Security and Compliance

Question 1

Resource Groups

Answer 1

You can use resource groups to organize your AWS resources. Resource groups make it easier to manage and automate tasks on large numbers of resources at one time.

Question 2

IAM Identities

Answer 2

Identities are the IAM resource objects that are used to identify and group. You can attach a policy to an IAM identity. These include users, groups, and roles.

Question 3

A new application needs temporary credentials to access resources in AWS. How can this best be achieved?

Answer 3

Create an IAM role and have the application assume the role.

Question 4

Network ACL

Answer 4

A network access control list (NACL) is an optional layer of security for your VPC that acts as a firewall for controlling traffic in and out of one or more subnets.

Question 5

IAM Principal

Answer 5

A Principal is a person or application that uses the AWS account root user, an IAM user, or an IAM role to sign in and make requests to AWS.

Question 6

Security Group

Answer 6

A security group acts as a virtual firewall for your instance to control inbound and outbound traffic.
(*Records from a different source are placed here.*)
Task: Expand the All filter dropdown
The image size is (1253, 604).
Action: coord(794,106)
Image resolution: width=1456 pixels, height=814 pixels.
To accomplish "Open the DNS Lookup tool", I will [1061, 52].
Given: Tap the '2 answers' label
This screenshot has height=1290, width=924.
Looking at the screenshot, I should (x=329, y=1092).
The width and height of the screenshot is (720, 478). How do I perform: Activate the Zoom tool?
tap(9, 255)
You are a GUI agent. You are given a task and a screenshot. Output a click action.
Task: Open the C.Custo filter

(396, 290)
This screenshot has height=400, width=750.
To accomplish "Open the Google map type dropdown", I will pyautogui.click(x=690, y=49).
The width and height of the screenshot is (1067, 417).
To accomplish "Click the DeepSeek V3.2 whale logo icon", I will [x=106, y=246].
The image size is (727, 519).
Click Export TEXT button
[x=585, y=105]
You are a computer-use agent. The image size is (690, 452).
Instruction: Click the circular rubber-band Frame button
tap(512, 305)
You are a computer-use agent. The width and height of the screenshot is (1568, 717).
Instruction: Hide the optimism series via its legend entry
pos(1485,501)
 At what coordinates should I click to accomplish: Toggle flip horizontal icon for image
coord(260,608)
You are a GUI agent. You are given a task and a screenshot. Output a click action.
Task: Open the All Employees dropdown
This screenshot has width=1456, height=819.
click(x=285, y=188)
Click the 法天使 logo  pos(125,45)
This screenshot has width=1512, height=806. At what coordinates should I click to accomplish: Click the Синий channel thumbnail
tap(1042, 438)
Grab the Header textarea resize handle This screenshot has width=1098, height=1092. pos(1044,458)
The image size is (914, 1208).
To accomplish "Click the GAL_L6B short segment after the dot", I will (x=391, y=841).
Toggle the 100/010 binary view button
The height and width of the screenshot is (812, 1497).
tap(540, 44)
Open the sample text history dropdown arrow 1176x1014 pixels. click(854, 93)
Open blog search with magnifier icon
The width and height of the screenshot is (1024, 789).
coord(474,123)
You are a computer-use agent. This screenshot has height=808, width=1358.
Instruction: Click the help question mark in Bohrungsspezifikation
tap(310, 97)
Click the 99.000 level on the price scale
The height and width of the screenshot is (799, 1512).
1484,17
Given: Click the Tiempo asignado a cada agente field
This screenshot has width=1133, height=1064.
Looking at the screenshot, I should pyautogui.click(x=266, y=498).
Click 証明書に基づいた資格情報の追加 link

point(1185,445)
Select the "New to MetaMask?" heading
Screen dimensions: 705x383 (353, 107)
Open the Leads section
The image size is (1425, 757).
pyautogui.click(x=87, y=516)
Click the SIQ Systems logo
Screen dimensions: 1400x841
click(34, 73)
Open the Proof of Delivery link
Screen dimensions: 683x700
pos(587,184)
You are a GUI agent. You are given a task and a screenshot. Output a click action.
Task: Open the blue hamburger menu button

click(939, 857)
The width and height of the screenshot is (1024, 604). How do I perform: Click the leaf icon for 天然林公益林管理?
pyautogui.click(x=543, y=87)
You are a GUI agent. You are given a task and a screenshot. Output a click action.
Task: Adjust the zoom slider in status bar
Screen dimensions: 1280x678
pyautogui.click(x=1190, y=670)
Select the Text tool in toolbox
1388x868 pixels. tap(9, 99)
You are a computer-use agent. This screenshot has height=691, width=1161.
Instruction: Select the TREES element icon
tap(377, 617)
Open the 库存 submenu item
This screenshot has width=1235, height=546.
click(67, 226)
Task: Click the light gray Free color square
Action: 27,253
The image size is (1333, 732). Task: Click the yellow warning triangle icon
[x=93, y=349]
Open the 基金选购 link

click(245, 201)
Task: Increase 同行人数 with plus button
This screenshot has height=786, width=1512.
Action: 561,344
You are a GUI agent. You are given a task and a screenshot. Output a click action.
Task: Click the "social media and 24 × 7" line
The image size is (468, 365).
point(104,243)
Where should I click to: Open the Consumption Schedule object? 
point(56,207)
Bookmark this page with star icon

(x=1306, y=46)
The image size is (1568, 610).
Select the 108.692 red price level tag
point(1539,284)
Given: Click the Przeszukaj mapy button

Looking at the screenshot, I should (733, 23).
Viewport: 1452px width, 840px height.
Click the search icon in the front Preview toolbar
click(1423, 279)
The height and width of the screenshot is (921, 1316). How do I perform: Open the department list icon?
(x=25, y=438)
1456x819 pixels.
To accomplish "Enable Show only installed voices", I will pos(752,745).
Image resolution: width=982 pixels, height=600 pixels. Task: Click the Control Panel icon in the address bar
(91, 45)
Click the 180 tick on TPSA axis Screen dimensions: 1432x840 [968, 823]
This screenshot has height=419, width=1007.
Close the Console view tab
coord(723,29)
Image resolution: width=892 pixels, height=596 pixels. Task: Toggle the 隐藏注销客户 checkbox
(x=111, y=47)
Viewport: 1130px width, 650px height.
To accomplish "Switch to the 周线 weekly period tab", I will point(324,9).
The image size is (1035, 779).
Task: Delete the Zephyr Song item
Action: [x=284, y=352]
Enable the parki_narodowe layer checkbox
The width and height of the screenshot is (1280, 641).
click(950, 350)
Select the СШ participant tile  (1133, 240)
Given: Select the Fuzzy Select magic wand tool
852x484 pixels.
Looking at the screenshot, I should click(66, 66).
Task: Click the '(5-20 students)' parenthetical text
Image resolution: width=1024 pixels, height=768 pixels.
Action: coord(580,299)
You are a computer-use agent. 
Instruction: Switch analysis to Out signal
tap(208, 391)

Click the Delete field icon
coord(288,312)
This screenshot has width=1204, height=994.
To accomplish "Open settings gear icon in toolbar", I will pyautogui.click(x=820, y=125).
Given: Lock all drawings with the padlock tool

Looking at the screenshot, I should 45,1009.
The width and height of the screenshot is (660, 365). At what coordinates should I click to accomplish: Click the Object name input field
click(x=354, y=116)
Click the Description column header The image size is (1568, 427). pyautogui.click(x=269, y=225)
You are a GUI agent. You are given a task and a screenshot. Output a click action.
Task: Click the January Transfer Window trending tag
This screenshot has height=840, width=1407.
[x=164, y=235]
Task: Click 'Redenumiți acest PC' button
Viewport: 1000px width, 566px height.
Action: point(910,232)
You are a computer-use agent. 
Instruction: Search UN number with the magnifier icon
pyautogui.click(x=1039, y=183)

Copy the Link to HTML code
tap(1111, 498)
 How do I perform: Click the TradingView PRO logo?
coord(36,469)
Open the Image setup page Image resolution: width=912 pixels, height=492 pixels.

When you launch an instance in a VPC, you can assign up to five security groups to the instance. Security groups act at the instance level, not the subnet level. Therefore, each instance in a subnet in your VPC can be assigned to a different set of security groups.

Question 7

AWS Inspector

Answer 7

Amazon Inspector creates a finding when it discovers a software vulnerability or network configuration issue. A finding describes the vulnerability, identifies the affected resource, rates the severity of the vulnerability, and provides remediation guidance.